● PROMPT: Down to the last line, set the entries down again exactly.

● Dataset entries:
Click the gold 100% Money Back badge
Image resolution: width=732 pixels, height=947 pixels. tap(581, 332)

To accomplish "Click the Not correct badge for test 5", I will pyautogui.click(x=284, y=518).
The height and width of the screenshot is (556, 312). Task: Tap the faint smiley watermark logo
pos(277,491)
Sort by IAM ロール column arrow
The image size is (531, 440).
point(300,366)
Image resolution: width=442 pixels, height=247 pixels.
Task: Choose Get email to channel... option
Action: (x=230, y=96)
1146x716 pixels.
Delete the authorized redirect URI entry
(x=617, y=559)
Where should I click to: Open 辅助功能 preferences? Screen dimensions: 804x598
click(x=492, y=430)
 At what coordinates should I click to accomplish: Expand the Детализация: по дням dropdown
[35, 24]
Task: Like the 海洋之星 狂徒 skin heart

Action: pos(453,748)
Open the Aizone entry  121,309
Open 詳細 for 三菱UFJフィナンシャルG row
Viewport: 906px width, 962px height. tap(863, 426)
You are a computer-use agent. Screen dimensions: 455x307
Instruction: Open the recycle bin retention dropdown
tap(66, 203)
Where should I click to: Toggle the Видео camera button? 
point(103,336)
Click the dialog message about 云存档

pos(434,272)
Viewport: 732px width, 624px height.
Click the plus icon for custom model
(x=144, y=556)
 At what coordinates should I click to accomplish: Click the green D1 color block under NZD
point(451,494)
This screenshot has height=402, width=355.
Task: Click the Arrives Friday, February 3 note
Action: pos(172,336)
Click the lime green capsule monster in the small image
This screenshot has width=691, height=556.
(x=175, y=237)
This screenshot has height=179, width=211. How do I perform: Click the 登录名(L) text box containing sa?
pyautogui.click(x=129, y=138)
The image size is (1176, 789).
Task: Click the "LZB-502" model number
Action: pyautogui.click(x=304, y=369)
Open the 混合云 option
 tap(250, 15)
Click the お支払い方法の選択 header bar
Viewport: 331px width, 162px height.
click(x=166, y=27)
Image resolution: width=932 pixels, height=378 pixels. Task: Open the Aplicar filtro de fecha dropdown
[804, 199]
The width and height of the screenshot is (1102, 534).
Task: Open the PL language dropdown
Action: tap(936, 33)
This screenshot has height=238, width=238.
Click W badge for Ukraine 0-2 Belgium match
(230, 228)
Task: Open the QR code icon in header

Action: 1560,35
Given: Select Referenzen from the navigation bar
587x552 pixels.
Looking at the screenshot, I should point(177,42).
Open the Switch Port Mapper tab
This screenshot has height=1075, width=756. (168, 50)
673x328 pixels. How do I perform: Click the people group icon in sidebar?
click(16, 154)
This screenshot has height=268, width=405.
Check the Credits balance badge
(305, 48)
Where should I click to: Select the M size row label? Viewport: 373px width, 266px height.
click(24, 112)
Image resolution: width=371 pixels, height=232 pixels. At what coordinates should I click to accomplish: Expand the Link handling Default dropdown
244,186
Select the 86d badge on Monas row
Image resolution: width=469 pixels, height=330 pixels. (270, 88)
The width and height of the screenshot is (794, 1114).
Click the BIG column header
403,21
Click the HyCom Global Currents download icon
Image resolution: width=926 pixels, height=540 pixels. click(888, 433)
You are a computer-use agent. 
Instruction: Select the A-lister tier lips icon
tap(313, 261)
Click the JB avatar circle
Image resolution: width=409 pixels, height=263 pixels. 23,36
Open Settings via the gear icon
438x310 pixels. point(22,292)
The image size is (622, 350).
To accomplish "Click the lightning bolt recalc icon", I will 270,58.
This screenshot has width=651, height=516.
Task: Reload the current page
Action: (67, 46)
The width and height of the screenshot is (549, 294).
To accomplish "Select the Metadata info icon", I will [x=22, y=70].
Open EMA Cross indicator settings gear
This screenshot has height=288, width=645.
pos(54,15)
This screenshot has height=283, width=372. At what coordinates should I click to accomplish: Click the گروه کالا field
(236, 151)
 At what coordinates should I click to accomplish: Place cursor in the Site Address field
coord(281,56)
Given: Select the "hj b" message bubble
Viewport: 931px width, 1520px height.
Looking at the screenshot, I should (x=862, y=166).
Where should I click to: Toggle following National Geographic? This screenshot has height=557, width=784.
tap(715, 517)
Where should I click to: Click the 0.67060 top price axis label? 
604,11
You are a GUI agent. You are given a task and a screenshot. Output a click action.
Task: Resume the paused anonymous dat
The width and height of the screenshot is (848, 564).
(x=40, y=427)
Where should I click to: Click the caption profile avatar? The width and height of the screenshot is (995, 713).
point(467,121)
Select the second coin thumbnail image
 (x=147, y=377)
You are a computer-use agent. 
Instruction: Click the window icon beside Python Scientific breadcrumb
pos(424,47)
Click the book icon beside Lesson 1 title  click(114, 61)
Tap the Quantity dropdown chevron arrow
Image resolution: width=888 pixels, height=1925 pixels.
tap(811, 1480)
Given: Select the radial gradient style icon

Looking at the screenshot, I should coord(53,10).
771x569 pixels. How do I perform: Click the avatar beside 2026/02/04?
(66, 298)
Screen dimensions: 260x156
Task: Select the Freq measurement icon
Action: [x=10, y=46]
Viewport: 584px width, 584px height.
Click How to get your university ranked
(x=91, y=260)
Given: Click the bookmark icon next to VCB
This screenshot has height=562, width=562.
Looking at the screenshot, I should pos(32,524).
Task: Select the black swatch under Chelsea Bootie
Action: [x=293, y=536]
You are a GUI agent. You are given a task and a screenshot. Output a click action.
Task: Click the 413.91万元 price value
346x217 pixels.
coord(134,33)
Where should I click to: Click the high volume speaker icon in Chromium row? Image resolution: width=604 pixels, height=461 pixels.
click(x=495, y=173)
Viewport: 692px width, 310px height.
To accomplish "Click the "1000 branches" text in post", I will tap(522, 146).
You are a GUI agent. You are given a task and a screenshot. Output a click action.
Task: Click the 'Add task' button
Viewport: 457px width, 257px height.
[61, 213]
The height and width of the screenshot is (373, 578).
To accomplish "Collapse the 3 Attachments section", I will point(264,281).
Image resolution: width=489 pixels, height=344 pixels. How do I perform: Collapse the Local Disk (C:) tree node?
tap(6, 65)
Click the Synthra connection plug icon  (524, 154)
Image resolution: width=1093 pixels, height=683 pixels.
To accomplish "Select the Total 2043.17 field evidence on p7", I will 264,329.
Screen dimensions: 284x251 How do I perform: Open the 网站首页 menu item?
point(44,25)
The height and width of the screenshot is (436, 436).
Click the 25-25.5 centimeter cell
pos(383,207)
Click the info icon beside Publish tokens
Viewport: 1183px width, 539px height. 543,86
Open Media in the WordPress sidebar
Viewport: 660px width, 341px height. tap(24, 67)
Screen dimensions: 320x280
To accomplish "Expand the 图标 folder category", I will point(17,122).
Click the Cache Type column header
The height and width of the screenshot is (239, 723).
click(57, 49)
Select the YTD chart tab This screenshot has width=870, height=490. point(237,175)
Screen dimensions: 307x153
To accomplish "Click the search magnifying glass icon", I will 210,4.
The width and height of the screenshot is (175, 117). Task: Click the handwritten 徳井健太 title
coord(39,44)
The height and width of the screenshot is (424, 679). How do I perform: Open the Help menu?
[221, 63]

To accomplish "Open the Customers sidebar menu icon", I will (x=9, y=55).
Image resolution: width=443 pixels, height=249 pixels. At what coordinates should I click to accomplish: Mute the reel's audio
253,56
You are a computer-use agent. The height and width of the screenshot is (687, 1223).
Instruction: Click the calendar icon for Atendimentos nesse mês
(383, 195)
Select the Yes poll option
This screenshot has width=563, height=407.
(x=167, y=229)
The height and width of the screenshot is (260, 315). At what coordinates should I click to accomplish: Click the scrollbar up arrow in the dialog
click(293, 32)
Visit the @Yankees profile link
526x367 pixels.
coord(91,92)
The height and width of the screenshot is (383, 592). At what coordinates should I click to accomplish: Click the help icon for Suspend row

● ANSWER SPACE:
Click the gold 100% Money Back badge
Image resolution: width=732 pixels, height=947 pixels. tap(581, 332)

To accomplish "Click the Not correct badge for test 5", I will pyautogui.click(x=284, y=518).
The height and width of the screenshot is (556, 312). Task: Tap the faint smiley watermark logo
pos(277,491)
Sort by IAM ロール column arrow
The image size is (531, 440).
point(300,366)
Image resolution: width=442 pixels, height=247 pixels.
Task: Choose Get email to channel... option
Action: (x=230, y=96)
1146x716 pixels.
Delete the authorized redirect URI entry
(x=617, y=559)
Where should I click to: Open 辅助功能 preferences? Screen dimensions: 804x598
click(x=492, y=430)
 At what coordinates should I click to accomplish: Expand the Детализация: по дням dropdown
[35, 24]
Task: Like the 海洋之星 狂徒 skin heart

Action: pos(453,748)
Open the Aizone entry  121,309
Open 詳細 for 三菱UFJフィナンシャルG row
Viewport: 906px width, 962px height. tap(863, 426)
You are a computer-use agent. Screen dimensions: 455x307
Instruction: Open the recycle bin retention dropdown
tap(66, 203)
Where should I click to: Toggle the Видео camera button? 
point(103,336)
Click the dialog message about 云存档

pos(434,272)
Viewport: 732px width, 624px height.
Click the plus icon for custom model
(x=144, y=556)
 At what coordinates should I click to accomplish: Click the green D1 color block under NZD
point(451,494)
This screenshot has height=402, width=355.
Task: Click the Arrives Friday, February 3 note
Action: pos(172,336)
Click the lime green capsule monster in the small image
This screenshot has width=691, height=556.
(x=175, y=237)
This screenshot has height=179, width=211. How do I perform: Click the 登录名(L) text box containing sa?
pyautogui.click(x=129, y=138)
The image size is (1176, 789).
Task: Click the "LZB-502" model number
Action: pyautogui.click(x=304, y=369)
Open the 混合云 option
 tap(250, 15)
Click the お支払い方法の選択 header bar
Viewport: 331px width, 162px height.
click(x=166, y=27)
Image resolution: width=932 pixels, height=378 pixels. Task: Open the Aplicar filtro de fecha dropdown
[804, 199]
The width and height of the screenshot is (1102, 534).
Task: Open the PL language dropdown
Action: tap(936, 33)
This screenshot has height=238, width=238.
Click W badge for Ukraine 0-2 Belgium match
(230, 228)
Task: Open the QR code icon in header

Action: 1560,35
Given: Select Referenzen from the navigation bar
587x552 pixels.
Looking at the screenshot, I should point(177,42).
Open the Switch Port Mapper tab
This screenshot has height=1075, width=756. (168, 50)
673x328 pixels. How do I perform: Click the people group icon in sidebar?
click(16, 154)
This screenshot has height=268, width=405.
Check the Credits balance badge
(305, 48)
Where should I click to: Select the M size row label? Viewport: 373px width, 266px height.
click(24, 112)
Image resolution: width=371 pixels, height=232 pixels. At what coordinates should I click to accomplish: Expand the Link handling Default dropdown
244,186
Select the 86d badge on Monas row
Image resolution: width=469 pixels, height=330 pixels. (270, 88)
The width and height of the screenshot is (794, 1114).
Click the BIG column header
403,21
Click the HyCom Global Currents download icon
Image resolution: width=926 pixels, height=540 pixels. click(888, 433)
You are a computer-use agent. 
Instruction: Select the A-lister tier lips icon
tap(313, 261)
Click the JB avatar circle
Image resolution: width=409 pixels, height=263 pixels. 23,36
Open Settings via the gear icon
438x310 pixels. point(22,292)
The image size is (622, 350).
To accomplish "Click the lightning bolt recalc icon", I will 270,58.
This screenshot has width=651, height=516.
Task: Reload the current page
Action: (67, 46)
The width and height of the screenshot is (549, 294).
To accomplish "Select the Metadata info icon", I will [x=22, y=70].
Open EMA Cross indicator settings gear
This screenshot has height=288, width=645.
pos(54,15)
This screenshot has height=283, width=372. At what coordinates should I click to accomplish: Click the گروه کالا field
(236, 151)
 At what coordinates should I click to accomplish: Place cursor in the Site Address field
coord(281,56)
Given: Select the "hj b" message bubble
Viewport: 931px width, 1520px height.
Looking at the screenshot, I should (x=862, y=166).
Where should I click to: Toggle following National Geographic? This screenshot has height=557, width=784.
tap(715, 517)
Where should I click to: Click the 0.67060 top price axis label? 
604,11
You are a GUI agent. You are given a task and a screenshot. Output a click action.
Task: Resume the paused anonymous dat
The width and height of the screenshot is (848, 564).
(x=40, y=427)
Where should I click to: Click the caption profile avatar? The width and height of the screenshot is (995, 713).
point(467,121)
Select the second coin thumbnail image
 (x=147, y=377)
You are a computer-use agent. 
Instruction: Click the window icon beside Python Scientific breadcrumb
pos(424,47)
Click the book icon beside Lesson 1 title  click(114, 61)
Tap the Quantity dropdown chevron arrow
Image resolution: width=888 pixels, height=1925 pixels.
tap(811, 1480)
Given: Select the radial gradient style icon

Looking at the screenshot, I should coord(53,10).
771x569 pixels. How do I perform: Click the avatar beside 2026/02/04?
(66, 298)
Screen dimensions: 260x156
Task: Select the Freq measurement icon
Action: [x=10, y=46]
Viewport: 584px width, 584px height.
Click How to get your university ranked
(x=91, y=260)
Given: Click the bookmark icon next to VCB
This screenshot has height=562, width=562.
Looking at the screenshot, I should pos(32,524).
Task: Select the black swatch under Chelsea Bootie
Action: [x=293, y=536]
You are a GUI agent. You are given a task and a screenshot. Output a click action.
Task: Click the 413.91万元 price value
346x217 pixels.
coord(134,33)
Where should I click to: Click the high volume speaker icon in Chromium row? Image resolution: width=604 pixels, height=461 pixels.
click(x=495, y=173)
Viewport: 692px width, 310px height.
To accomplish "Click the "1000 branches" text in post", I will tap(522, 146).
You are a GUI agent. You are given a task and a screenshot. Output a click action.
Task: Click the 'Add task' button
Viewport: 457px width, 257px height.
[61, 213]
The height and width of the screenshot is (373, 578).
To accomplish "Collapse the 3 Attachments section", I will point(264,281).
Image resolution: width=489 pixels, height=344 pixels. How do I perform: Collapse the Local Disk (C:) tree node?
tap(6, 65)
Click the Synthra connection plug icon  (524, 154)
Image resolution: width=1093 pixels, height=683 pixels.
To accomplish "Select the Total 2043.17 field evidence on p7", I will 264,329.
Screen dimensions: 284x251 How do I perform: Open the 网站首页 menu item?
point(44,25)
The height and width of the screenshot is (436, 436).
Click the 25-25.5 centimeter cell
pos(383,207)
Click the info icon beside Publish tokens
Viewport: 1183px width, 539px height. 543,86
Open Media in the WordPress sidebar
Viewport: 660px width, 341px height. tap(24, 67)
Screen dimensions: 320x280
To accomplish "Expand the 图标 folder category", I will point(17,122).
Click the Cache Type column header
The height and width of the screenshot is (239, 723).
click(57, 49)
Select the YTD chart tab This screenshot has width=870, height=490. point(237,175)
Screen dimensions: 307x153
To accomplish "Click the search magnifying glass icon", I will 210,4.
The width and height of the screenshot is (175, 117). Task: Click the handwritten 徳井健太 title
coord(39,44)
The height and width of the screenshot is (424, 679). How do I perform: Open the Help menu?
[221, 63]

To accomplish "Open the Customers sidebar menu icon", I will (x=9, y=55).
Image resolution: width=443 pixels, height=249 pixels. At what coordinates should I click to accomplish: Mute the reel's audio
253,56
You are a computer-use agent. The height and width of the screenshot is (687, 1223).
Instruction: Click the calendar icon for Atendimentos nesse mês
(383, 195)
Select the Yes poll option
This screenshot has width=563, height=407.
(x=167, y=229)
The height and width of the screenshot is (260, 315). At what coordinates should I click to accomplish: Click the scrollbar up arrow in the dialog
click(293, 32)
Visit the @Yankees profile link
526x367 pixels.
coord(91,92)
The height and width of the screenshot is (383, 592). At what coordinates should I click to accomplish: Click the help icon for Suspend row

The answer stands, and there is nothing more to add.